For the 6th time since 1996 there is a new edition of GEMET, being the reference vocabulary of the European Environment Agency (EEA) and its Network (Eionet). The present version of the controlled vocabulary provides Bulgarian, Russian and Slovenian as new languages. This could be achieved through the kind co-operation with National Focal points and other expert organisations in these countries. These translations are contribution of the countries to EEA's work programme and have been financed through national funds or with additional funds from outside the EEA scheme. As special remark has to be made regarding the Russian version due to the fact that Russia is not part of Eionet. The translation of GEMET terms into Russian has been funded by the United Nations Environment Programme (UNEP) and carried out in the International Centre for Scientific and Technical Information within a respective Memorandum of Understanding. The 2001 version of GEMET also incorporates changes provided for the Portuguese and Swedish language. It also sees an inclusion of the Basque (Euskara) language into the ThesShow browser - this inclusion has not been possible in the year 2000 version. The EEA highly appreciates all these contributions. The content of GEMET has not been changed to assure consistency in use between the versions. There are plans to include more European languages in the years to come as well as to perform a thorough evaluation of the content.

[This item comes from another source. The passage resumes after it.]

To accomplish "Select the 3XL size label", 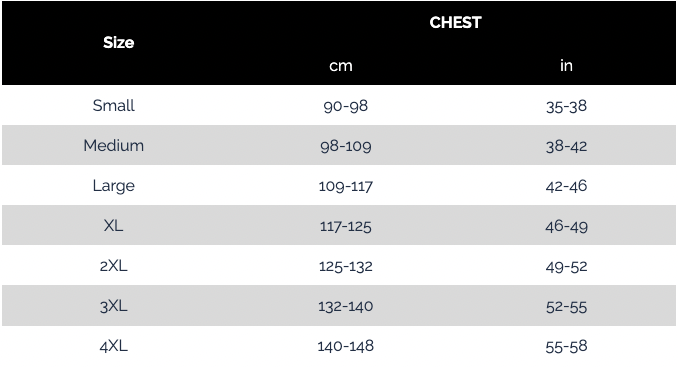I will coord(113,306).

GEMET, the GEneral Multilingual Environmental Thesaurus, has been developed as an indexing, retrieval and control tool for the European Topic Centre on Catalogue of Data Sources (ETC/CDS) and the European Environment Agency (EEA), Copenhagen. The work has been carried out through a contract between the EEA and the ETC/CDS which is led by the Ministry of the Environment of Lower Saxony, includes members of Germany, Austria, Italy, Sweden and benefits of the collaboration of other member countries of the European Union (EU), as well as of UNEP Infoterra.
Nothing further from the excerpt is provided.